Mini lungs grown from stem cells have helped to better understand the mechanism of lung damage in COVID-19. The researchers were able to detail the mechanisms behind SARS-CoV-2 infection and early innate immune response in the lungs.

To date, there have been more than 40 million COVID-19 cases and nearly 1.13 million deaths worldwide. The main target tissues of SARS-CoV-2, the virus that causes COVID-19, especially in patients with pneumonia, appear to be alveoli – tiny spherical structures in the lungs where oxygen passes into the blood and removes carbon dioxide from blood.

To better understand how SARS-CoV-2 infects the lungs and causes disease, a team of scientists from the UK and South Korea turned to organoids – “mini-organs” grown in three dimensions to mimic the behavior of tissues and organs.

The team used tissue donated to a tissue bank at Royal Papworth Hospital to obtain specialized cells known as human lung alveolar type 2 cells. Then the development of these cells was reversed, reprogramming these cells back to their earlier ‘stem cell’ stage from which self-organizing alveolar-like three-dimensional structures were grown that mimic the basic tissue of the lung.

Dr Joo-Hyeon Lee, co-senior author of an article published in Cell Stem Cell, and a Group Leader at the Wellcome-MRC Cambridge Stem Cell Institute, University of Cambridge, said: “We still know surprisingly little about how SARS-CoV-2 infects the lungs and causes disease. Our approach has allowed us to grow 3D models of key lung tissue – in a sense, ‘mini-lungs’ – in the lab and study what happens when they become infected”.

The team infected the organoids with the SARS-CoV-2 strain from a South Korean patient who was diagnosed with COVID-19 after traveling to Wuhan, China, in January. Using a combination of fluorescence imaging and single cell DNA sequencing, the scientists were able to study the cells response to the virus.

When three-dimensional models were exposed to SARS-CoV-2, the virus began to replicate rapidly, infecting all cells just six hours after infection. Replication allows the virus to spread throughout the body, infecting other cells and tissues.

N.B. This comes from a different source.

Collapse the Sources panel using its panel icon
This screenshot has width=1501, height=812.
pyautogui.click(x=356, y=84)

Around the same time, cells began to produce interferons – proteins that act as warning signals to neighboring cells, activating their antiviral defenses. After 48 hours, interferons triggered an innate immune response, the first line of defense, and the cells began to resist infection.

Sixty hours after infection, some of the alveolar cells began to disintegrate, which led to cell death and damage to the lung tissue.

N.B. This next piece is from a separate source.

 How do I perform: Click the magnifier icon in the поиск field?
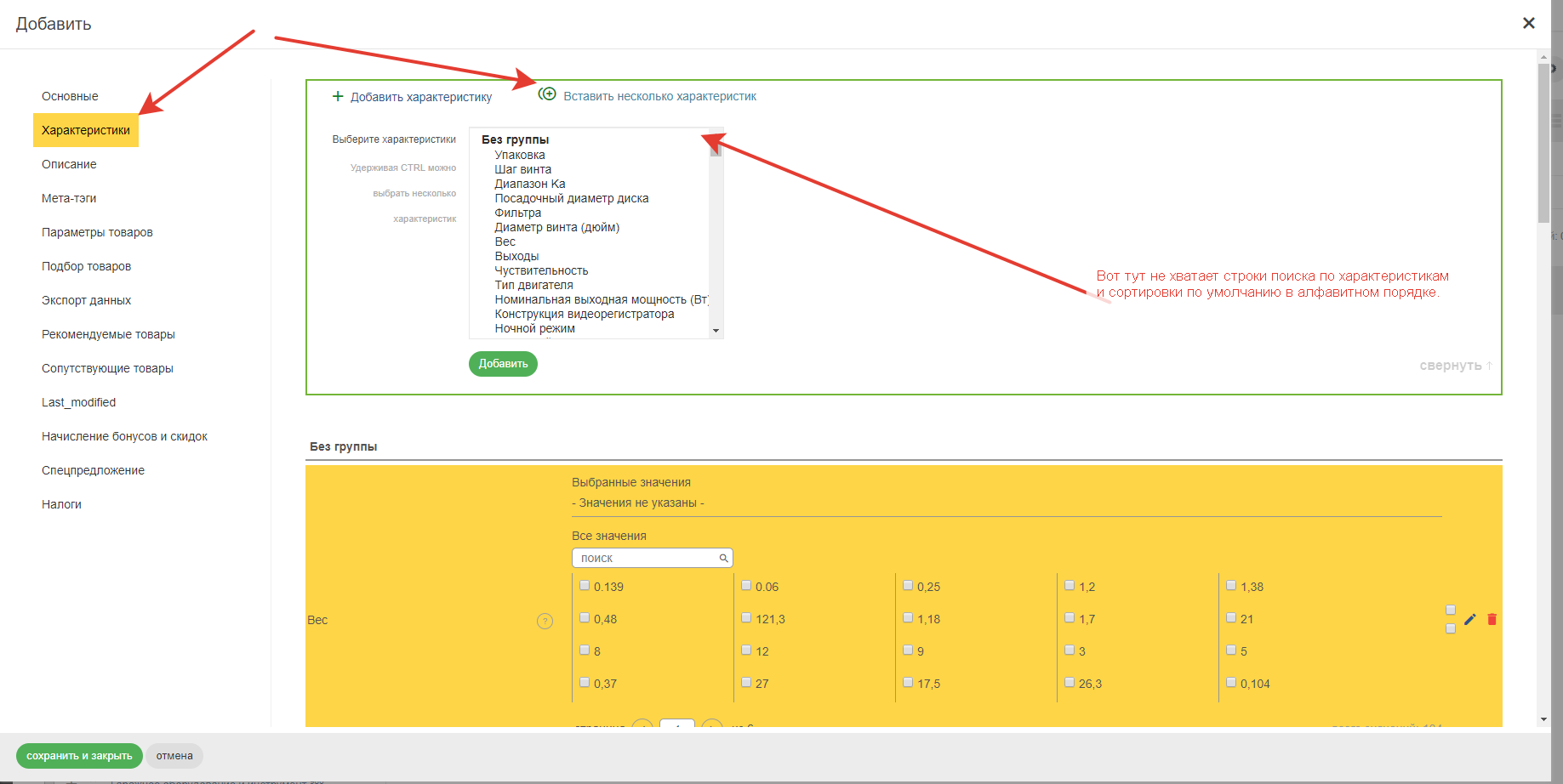click(723, 558)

Although the researchers observed changes in lung cells within three days of infection, clinical symptoms of COVID-19 rarely develop as quickly and can sometimes appear more than 10 days after infection.

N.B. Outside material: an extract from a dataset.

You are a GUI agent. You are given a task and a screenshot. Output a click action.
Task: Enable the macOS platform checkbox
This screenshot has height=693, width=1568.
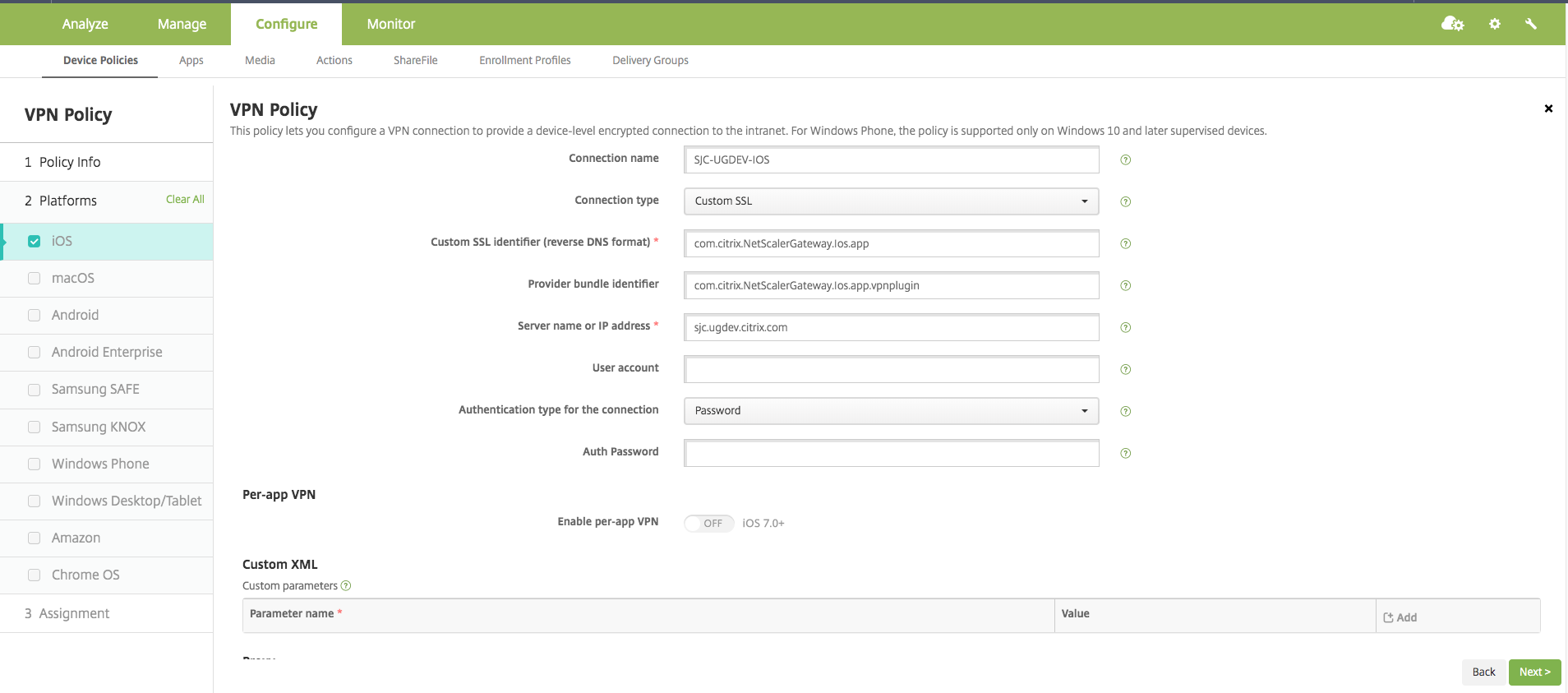pyautogui.click(x=35, y=278)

The team believes there are several possible reasons for this. It can take several days from the first penetration of the virus into the upper respiratory tract to its entry into the alveoli. It may also be necessary to infect a certain number of alveolar cells to initiate further interaction with the immune system, leading to inflammation, before the patient develops the first symptoms.

“Based on our model we can tackle many unanswered key questions, such as understanding genetic susceptibility to SARS-CoV-2, assessing relative infectivity of viral mutants, and revealing the damage processes of the virus in human alveolar cells”, – said Dr Young Seok Ju, co-senior author, and an Associate Professor at Korea Advanced Institute of Science and Technology. “Most importantly, it provides the opportunity to develop and screen potential therapeutic agents against SARS-CoV-2 infection.”

“We hope to use our technique to grow these 3D models from cells of patients who are particularly vulnerable to infection, such as the elderly or people with diseased lungs, and find out what happens to their tissue”, – added Dr Lee.